Zhang Changhe, Huang Changjun, Tian Yuan, Li Xiangcheng
Department of Liver Transplantation, The First Affiliated Hospital of Nanjing Medical University, Nanjing, Jiangsu 210029, China.
Oxid Med Cell Longev. 2014;2014:963629. doi: 10.1155/2014/963629. Epub 2014 May 21.
The polyol pathway, a bypass pathway of glucose metabolism initiated by aldose reductase (AR), has been shown to play an important role in mediating tissue ischemia/reperfusion (I/R) impairment recently. Here, we investigated how and why this pathway might affect the fatty liver following I/R.
Two opposite models were created: mice with high-fat-diet-induced liver steatosis were treated with aldose reductase inhibition (ARI) and subsequent I/R; and AR-overexpressing L02 hepatocytes were sequentially subjected to steatosis and hypoxia/reoxygenation. We next investigated (a) the hepatic injuries, including liver function, histology, and hepatocytes apoptosis/necrosis; (b) the NAD(P)(H) contents, redox status, and mitochondrial function; and (c) the flux through the caspase-dependent apoptosis pathway.
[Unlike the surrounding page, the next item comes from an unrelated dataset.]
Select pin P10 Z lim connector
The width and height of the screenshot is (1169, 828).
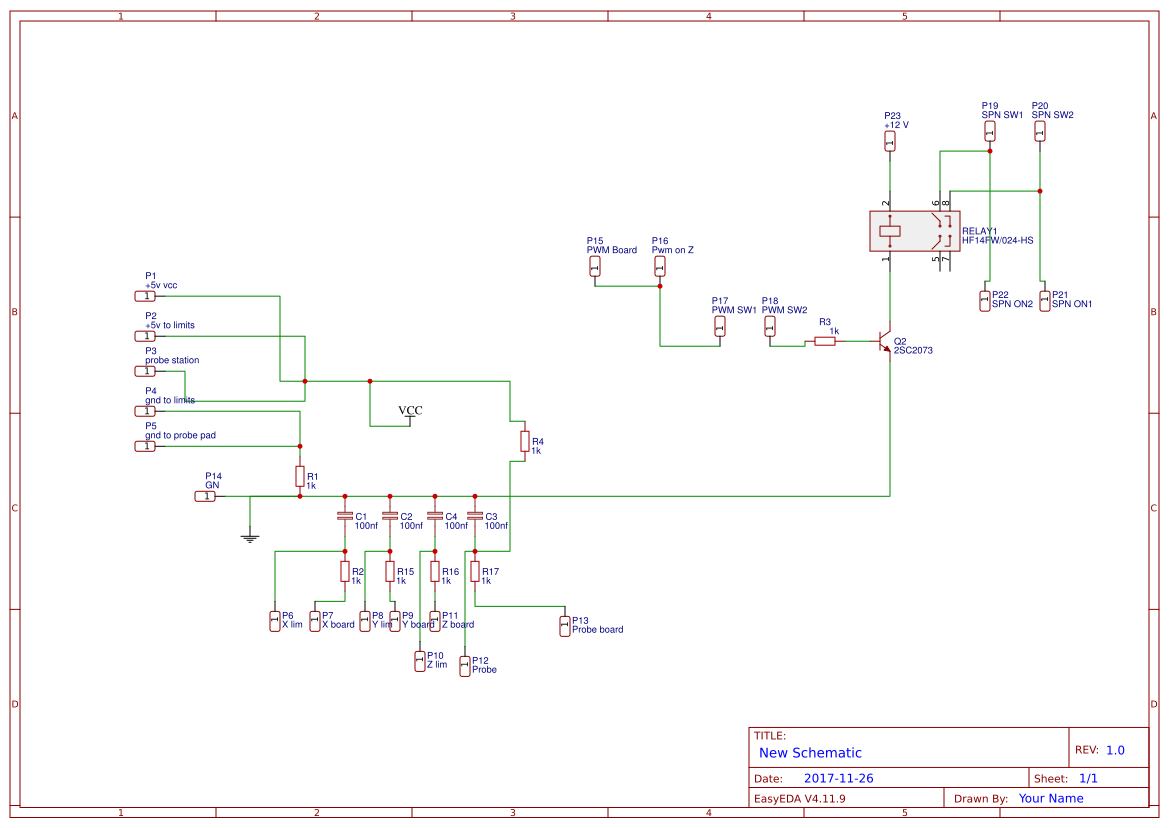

AR-inhibition in vivo markedly attenuated the I/R-induced liver injuries, maintained the homeostasis of NAD(P)(H) contents and redox status, and suppressed the caspase-dependent apoptosis pathway. Correspondingly, AR overexpression in vitro presented the opposite effects.
The flux through the polyol pathway may render steatotic liver greater vulnerability to I/R. Interventions targeting this pathway might provide a novel adjunctive approach to protect fatty liver from ischemia.
多元醇途径是由醛糖还原酶(AR)启动的葡萄糖代谢旁路途径,最近已被证明在介导组织缺血/再灌注(I/R)损伤中起重要作用。在此,我们研究了该途径如何以及为何会影响I/R后的脂肪肝。
建立了两种相反的模型:对高脂饮食诱导的肝脂肪变性小鼠进行醛糖还原酶抑制(ARI)及随后的I/R处理;对过表达AR的L02肝细胞依次进行脂肪变性和缺氧/复氧处理。接下来,我们研究了(a)肝损伤,包括肝功能、组织学以及肝细胞凋亡/坏死;(b)NAD(P)(H)含量、氧化还原状态和线粒体功能;(c)通过半胱天冬酶依赖性凋亡途径的通量。
体内AR抑制显著减轻了I/R诱导的肝损伤,维持了NAD(P)(H)含量和氧化还原状态的稳态,并抑制了半胱天冬酶依赖性凋亡途径。相应地,体外AR过表达呈现出相反的效果。
通过多元醇途径的通量可能使脂肪变性的肝脏对I/R更敏感。针对该途径的干预措施可能为保护脂肪肝免受缺血损伤提供一种新的辅助方法。